Using the information:
a - Decide whether each statement below agrees with the text on Lehman's collapse and the CDS market. Answer yes or no for each, and quote the words from the text that settle it.
(i) A group of ten large banks pooled 70 billion in a fund to create liquidity.
(ii) Lehman's bankruptcy filing came one hour before ISDA's cancellation deadline.
(iii) Market participants reported heavy trading in European corporate debt insurance on Monday morning.
b - Extend the text on Lehman's collapse and the CDS market, picking up after its final sentence.

Text provided:
Lehman CDS and debt liquidation

September 15, 2008

We will now see major deleveraging in a large number of firms, as derivatives, swaps and other positions to which Lehman was a counterparty are unwound. According to Bloomberg, 10 large banks including JPMorgan , Goldman Sachs and Citigroup have pooled 70 billion in a fund to create liquidity as deleveraging and unwinding of positions is taking place. As of May 31st, Lehman’s total debt is 613 billion dollars, according to Financial Times.

 

 

With respect to the CDS market, because Lehman’s bankruptcy filing came one hour after ISDA’s cancellation deadline,  there’s some fear that netting trades that were agreed between counterparties may have become useless. This would significantly complicate the counterparty risk issue. 

 

 

From FT Alphaville:

 

“The cost of insuring European corporate debt against default shot up on Monday morning, however, market participants said very little trading was actually going on and that market liquidity could be frozen for days or even longer as everyone awaited clarity on the impact of the collapse of such a large counterparty as Lehman Brothers. Traders and analysts said they hoped there might be some improvement once the US credit default swap markets opened this afternoon, but that that was far from assured.

 

“This is a big threat to the CDS markets as a whole, which is truly scary because that was the last liquid market. Here, we’re all wondering whether Lehman might have blown up the market”, said one hedge fund trader”

Data section:

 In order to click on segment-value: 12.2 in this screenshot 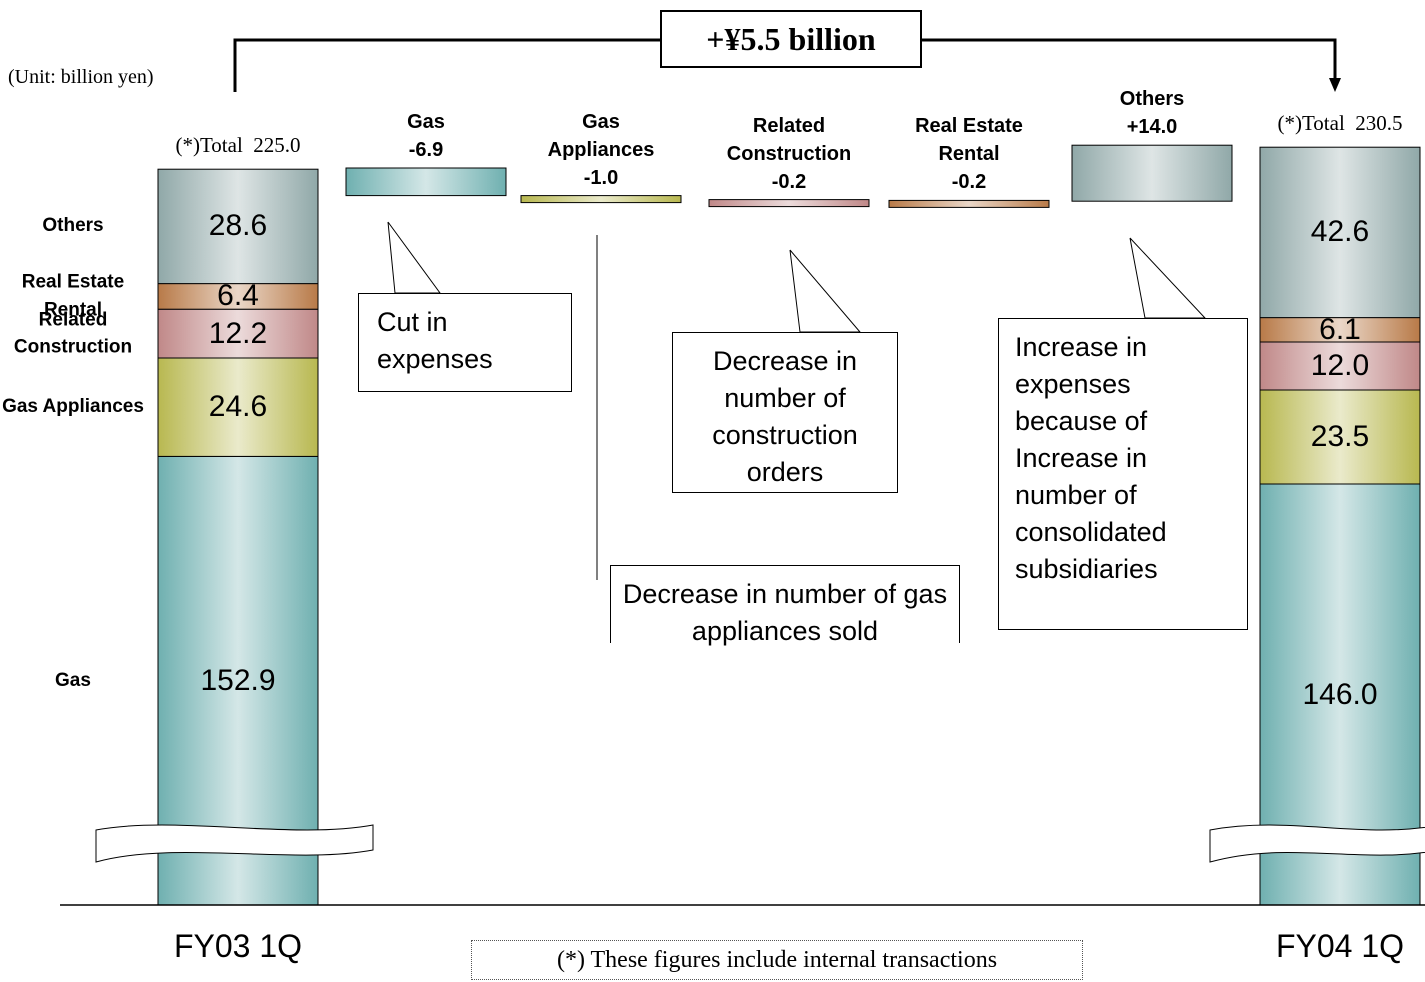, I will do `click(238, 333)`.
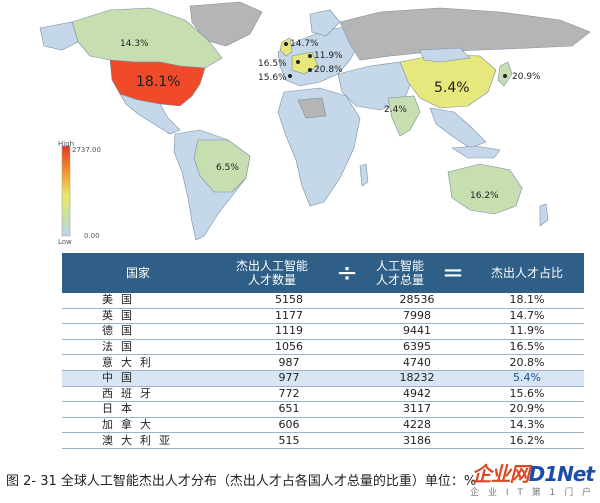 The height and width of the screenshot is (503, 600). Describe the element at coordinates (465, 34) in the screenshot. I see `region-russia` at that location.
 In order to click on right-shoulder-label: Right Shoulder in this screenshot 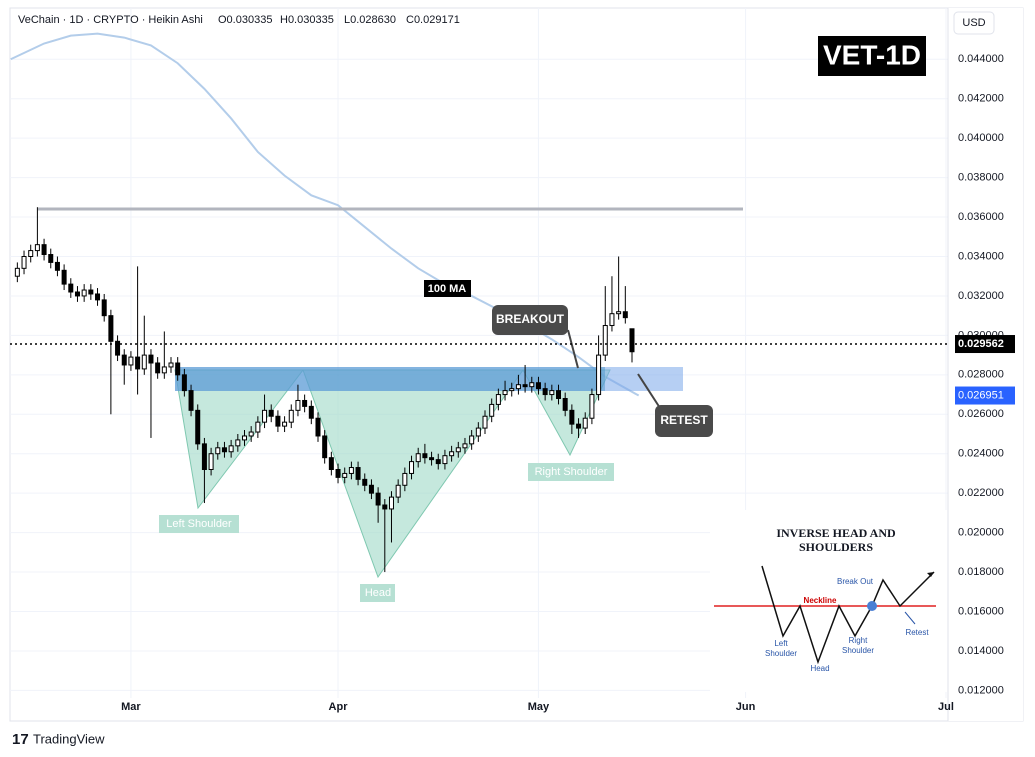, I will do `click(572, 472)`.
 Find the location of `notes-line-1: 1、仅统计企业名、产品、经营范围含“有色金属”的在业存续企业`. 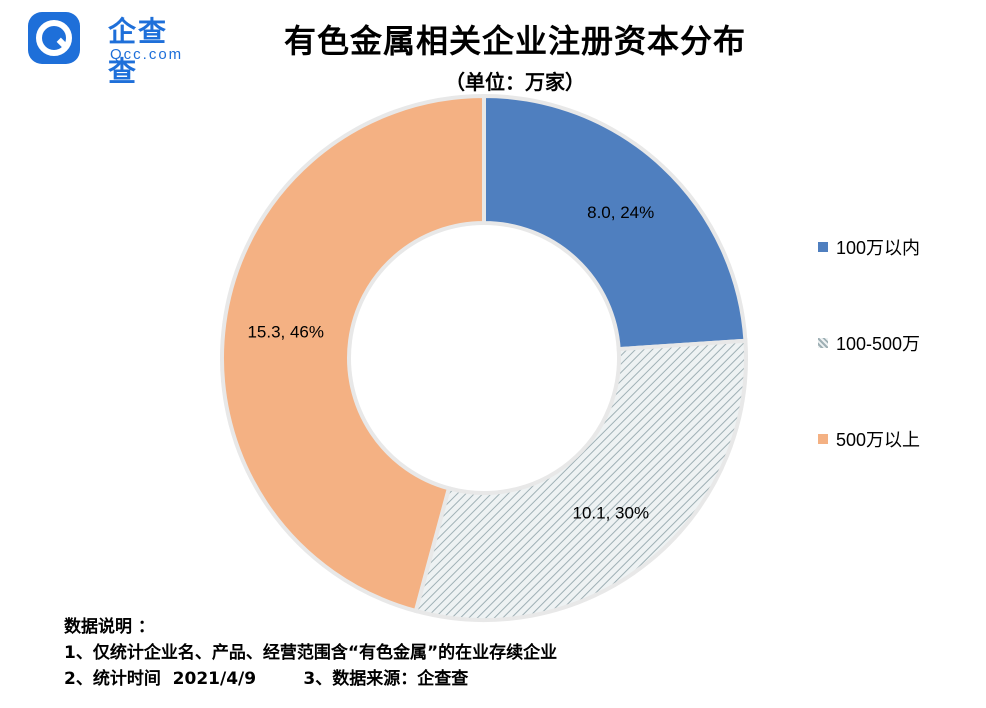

Results for each task:
a -
(i) Yes: "10 large banks including JPMorgan , Goldman Sachs and Citigroup have pooled 70 billion in a fund to create liquidity"
(ii) No: "Lehman’s bankruptcy filing came one hour after ISDA’s cancellation deadline"
(iii) No: "very little trading was actually going on"

b -
To deal with liquidity issues, BoE has offered 5 billion pounds for three days in an exceptional operation, attracting bids for 24.1 billion pounds. The European Central has also allotted 30 billion euros ($42.04 billion) in a one-day liquidity operation; again, there was far greater demand, with 51 bids for 90 billion euros. The Fed has increased the collateral window for PDCF to include stocks, and the amount offered on term securities lending facility has been expanded by 25 billion.

 

 

The hope is that a bottom can be found to the firesales, and liquidity issues that arise can be prevented from turning into solvency issues at any major firm.

 

 

Meanwhile, Fitch has downgraded Lehman’s long and short term issuer debt rating to D, and outstanding debt has been downgraded to C. The expectation for recovery in Lehman’s highest ranking, senior unsecured debt, is thought to be around 60 cents on the dollar, with  138 billion of Lehman’s bond debt owned by Bank of New York Mellon and Citigroup. Bank of New York Mellon’s role is that of a trustee, and the firm has no direct exposure, according to its statement. 

 

 

There’s also the issue of AIG’s rating downgrade, which could potentially be more problematic on the longer run.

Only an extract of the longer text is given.